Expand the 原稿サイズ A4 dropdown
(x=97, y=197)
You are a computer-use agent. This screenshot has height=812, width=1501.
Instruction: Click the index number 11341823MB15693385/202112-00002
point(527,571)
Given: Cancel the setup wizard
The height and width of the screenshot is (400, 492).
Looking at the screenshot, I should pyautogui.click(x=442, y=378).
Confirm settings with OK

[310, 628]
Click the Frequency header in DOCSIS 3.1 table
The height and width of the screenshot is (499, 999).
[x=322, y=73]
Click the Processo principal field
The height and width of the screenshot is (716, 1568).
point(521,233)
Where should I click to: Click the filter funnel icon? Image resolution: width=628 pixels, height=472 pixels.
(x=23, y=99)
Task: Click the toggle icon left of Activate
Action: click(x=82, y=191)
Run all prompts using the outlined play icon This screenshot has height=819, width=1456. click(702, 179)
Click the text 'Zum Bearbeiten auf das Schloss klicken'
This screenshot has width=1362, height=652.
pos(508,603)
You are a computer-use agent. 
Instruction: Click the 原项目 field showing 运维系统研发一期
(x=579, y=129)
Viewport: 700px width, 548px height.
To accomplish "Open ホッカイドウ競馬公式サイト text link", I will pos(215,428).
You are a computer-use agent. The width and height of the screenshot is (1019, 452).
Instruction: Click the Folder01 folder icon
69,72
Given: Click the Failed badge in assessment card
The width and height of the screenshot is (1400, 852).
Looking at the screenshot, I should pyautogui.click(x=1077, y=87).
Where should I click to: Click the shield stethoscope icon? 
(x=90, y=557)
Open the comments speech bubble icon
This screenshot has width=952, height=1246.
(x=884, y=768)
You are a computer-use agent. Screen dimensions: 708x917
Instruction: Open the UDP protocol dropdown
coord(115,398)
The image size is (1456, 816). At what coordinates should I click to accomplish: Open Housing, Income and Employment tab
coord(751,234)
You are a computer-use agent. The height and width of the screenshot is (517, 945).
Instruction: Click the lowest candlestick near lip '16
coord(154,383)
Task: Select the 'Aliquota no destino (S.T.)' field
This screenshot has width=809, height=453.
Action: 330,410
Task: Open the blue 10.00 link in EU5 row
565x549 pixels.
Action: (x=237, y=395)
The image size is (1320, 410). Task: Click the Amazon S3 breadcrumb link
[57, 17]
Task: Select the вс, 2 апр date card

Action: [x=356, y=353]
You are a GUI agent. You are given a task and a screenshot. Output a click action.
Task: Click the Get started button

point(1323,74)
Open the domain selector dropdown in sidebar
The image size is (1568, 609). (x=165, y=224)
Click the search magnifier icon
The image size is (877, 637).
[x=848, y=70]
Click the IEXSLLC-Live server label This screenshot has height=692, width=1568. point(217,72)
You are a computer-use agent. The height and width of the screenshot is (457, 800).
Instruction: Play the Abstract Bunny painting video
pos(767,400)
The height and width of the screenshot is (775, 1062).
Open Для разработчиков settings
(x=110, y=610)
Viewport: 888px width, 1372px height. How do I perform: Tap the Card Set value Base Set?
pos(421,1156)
+ + + +
▶ **TASK GOAL**
From the records above, extract every entry verbatim.

▶ **WRITTEN REPLY**
Expand the 原稿サイズ A4 dropdown
(x=97, y=197)
You are a computer-use agent. This screenshot has height=812, width=1501.
Instruction: Click the index number 11341823MB15693385/202112-00002
point(527,571)
Given: Cancel the setup wizard
The height and width of the screenshot is (400, 492).
Looking at the screenshot, I should pyautogui.click(x=442, y=378).
Confirm settings with OK

[310, 628]
Click the Frequency header in DOCSIS 3.1 table
The height and width of the screenshot is (499, 999).
[x=322, y=73]
Click the Processo principal field
The height and width of the screenshot is (716, 1568).
point(521,233)
Where should I click to: Click the filter funnel icon? Image resolution: width=628 pixels, height=472 pixels.
(x=23, y=99)
Task: Click the toggle icon left of Activate
Action: click(x=82, y=191)
Run all prompts using the outlined play icon This screenshot has height=819, width=1456. click(702, 179)
Click the text 'Zum Bearbeiten auf das Schloss klicken'
This screenshot has width=1362, height=652.
pos(508,603)
You are a computer-use agent. 
Instruction: Click the 原项目 field showing 运维系统研发一期
(x=579, y=129)
Viewport: 700px width, 548px height.
To accomplish "Open ホッカイドウ競馬公式サイト text link", I will pos(215,428).
You are a computer-use agent. The width and height of the screenshot is (1019, 452).
Instruction: Click the Folder01 folder icon
69,72
Given: Click the Failed badge in assessment card
The width and height of the screenshot is (1400, 852).
Looking at the screenshot, I should pyautogui.click(x=1077, y=87).
Where should I click to: Click the shield stethoscope icon? 
(x=90, y=557)
Open the comments speech bubble icon
This screenshot has width=952, height=1246.
(x=884, y=768)
You are a computer-use agent. Screen dimensions: 708x917
Instruction: Open the UDP protocol dropdown
coord(115,398)
The image size is (1456, 816). At what coordinates should I click to accomplish: Open Housing, Income and Employment tab
coord(751,234)
You are a computer-use agent. The height and width of the screenshot is (517, 945).
Instruction: Click the lowest candlestick near lip '16
coord(154,383)
Task: Select the 'Aliquota no destino (S.T.)' field
This screenshot has width=809, height=453.
Action: 330,410
Task: Open the blue 10.00 link in EU5 row
565x549 pixels.
Action: (x=237, y=395)
The image size is (1320, 410). Task: Click the Amazon S3 breadcrumb link
[57, 17]
Task: Select the вс, 2 апр date card

Action: [x=356, y=353]
You are a GUI agent. You are given a task and a screenshot. Output a click action.
Task: Click the Get started button

point(1323,74)
Open the domain selector dropdown in sidebar
The image size is (1568, 609). (x=165, y=224)
Click the search magnifier icon
The image size is (877, 637).
[x=848, y=70]
Click the IEXSLLC-Live server label This screenshot has height=692, width=1568. point(217,72)
You are a computer-use agent. The height and width of the screenshot is (457, 800).
Instruction: Play the Abstract Bunny painting video
pos(767,400)
The height and width of the screenshot is (775, 1062).
Open Для разработчиков settings
(x=110, y=610)
Viewport: 888px width, 1372px height. How do I perform: Tap the Card Set value Base Set?
pos(421,1156)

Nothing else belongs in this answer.